◆ **Supplied records**:
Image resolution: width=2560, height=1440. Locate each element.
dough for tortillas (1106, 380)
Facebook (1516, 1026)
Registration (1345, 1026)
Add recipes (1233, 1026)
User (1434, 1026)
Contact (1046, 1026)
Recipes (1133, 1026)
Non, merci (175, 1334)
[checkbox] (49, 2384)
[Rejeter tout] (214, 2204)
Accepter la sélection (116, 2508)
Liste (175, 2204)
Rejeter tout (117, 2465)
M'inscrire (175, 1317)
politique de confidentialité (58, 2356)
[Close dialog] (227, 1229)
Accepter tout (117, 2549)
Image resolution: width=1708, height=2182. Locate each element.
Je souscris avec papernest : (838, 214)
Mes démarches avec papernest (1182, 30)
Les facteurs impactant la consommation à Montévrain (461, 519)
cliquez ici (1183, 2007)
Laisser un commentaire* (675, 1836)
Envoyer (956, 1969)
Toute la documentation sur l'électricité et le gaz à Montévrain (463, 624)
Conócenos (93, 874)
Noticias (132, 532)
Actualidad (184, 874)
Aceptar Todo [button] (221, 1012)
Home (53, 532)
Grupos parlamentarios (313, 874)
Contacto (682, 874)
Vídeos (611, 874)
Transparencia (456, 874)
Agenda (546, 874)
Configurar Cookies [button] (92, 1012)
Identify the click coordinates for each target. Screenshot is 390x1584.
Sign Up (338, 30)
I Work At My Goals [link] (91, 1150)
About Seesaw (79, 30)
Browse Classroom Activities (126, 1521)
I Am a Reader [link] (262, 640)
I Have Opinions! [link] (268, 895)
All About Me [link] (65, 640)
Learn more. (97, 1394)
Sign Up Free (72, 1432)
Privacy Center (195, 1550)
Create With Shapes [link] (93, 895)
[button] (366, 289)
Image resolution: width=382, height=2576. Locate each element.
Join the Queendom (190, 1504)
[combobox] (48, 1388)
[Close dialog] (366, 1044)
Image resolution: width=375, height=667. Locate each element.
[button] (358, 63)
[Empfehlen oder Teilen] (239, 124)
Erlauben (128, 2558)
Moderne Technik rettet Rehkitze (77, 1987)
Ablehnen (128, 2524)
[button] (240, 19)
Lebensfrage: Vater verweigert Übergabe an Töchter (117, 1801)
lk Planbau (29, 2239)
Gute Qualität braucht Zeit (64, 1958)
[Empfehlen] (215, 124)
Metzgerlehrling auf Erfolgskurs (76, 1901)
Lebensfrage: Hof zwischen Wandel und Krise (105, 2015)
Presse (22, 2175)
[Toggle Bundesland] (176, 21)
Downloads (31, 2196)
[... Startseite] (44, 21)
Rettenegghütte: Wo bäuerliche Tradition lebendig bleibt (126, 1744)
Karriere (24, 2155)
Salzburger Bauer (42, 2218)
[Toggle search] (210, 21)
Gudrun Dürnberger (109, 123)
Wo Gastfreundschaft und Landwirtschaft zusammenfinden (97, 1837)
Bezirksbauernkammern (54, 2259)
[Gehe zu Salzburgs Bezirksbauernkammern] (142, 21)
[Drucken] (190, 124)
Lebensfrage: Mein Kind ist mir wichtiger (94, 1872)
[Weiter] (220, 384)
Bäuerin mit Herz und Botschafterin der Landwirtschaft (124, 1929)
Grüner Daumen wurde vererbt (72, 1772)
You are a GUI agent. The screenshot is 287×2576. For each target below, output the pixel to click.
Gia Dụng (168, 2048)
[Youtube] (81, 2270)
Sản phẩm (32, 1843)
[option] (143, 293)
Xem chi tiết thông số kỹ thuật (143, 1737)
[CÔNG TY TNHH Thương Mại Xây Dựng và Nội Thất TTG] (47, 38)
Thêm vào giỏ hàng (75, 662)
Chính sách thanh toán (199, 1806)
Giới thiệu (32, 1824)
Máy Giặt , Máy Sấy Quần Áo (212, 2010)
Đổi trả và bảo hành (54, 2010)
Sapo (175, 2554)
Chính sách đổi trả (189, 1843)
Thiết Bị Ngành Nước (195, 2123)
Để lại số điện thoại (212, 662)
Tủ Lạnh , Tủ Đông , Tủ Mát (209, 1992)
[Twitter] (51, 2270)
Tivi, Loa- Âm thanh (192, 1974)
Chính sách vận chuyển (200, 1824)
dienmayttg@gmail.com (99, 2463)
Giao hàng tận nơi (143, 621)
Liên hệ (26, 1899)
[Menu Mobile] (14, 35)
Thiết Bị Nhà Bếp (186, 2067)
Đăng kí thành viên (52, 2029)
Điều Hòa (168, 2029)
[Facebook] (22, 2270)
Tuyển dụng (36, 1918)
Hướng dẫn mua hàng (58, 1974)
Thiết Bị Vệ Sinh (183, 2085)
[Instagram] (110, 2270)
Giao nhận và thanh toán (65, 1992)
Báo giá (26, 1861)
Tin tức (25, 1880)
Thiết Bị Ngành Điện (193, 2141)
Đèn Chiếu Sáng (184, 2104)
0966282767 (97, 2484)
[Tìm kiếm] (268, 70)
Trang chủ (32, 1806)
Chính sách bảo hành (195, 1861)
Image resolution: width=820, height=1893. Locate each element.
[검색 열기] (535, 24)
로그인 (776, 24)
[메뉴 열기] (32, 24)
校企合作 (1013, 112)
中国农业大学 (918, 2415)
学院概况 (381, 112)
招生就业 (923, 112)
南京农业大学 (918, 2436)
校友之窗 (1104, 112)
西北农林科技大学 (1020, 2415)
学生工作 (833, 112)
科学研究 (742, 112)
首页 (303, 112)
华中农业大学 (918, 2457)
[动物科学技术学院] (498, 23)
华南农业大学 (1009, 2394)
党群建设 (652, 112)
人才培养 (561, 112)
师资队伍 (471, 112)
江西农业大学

◆ **Your task**:
Beginning with the very first line of the records above, please retype each line through the one that has "Image resolution: width=1708, height=2182.", and add nothing.

◆ **Solution to the problem**:
Image resolution: width=2560, height=1440. Locate each element.
dough for tortillas (1106, 380)
Facebook (1516, 1026)
Registration (1345, 1026)
Add recipes (1233, 1026)
User (1434, 1026)
Contact (1046, 1026)
Recipes (1133, 1026)
Non, merci (175, 1334)
[checkbox] (49, 2384)
[Rejeter tout] (214, 2204)
Accepter la sélection (116, 2508)
Liste (175, 2204)
Rejeter tout (117, 2465)
M'inscrire (175, 1317)
politique de confidentialité (58, 2356)
[Close dialog] (227, 1229)
Accepter tout (117, 2549)
Image resolution: width=1708, height=2182. Locate each element.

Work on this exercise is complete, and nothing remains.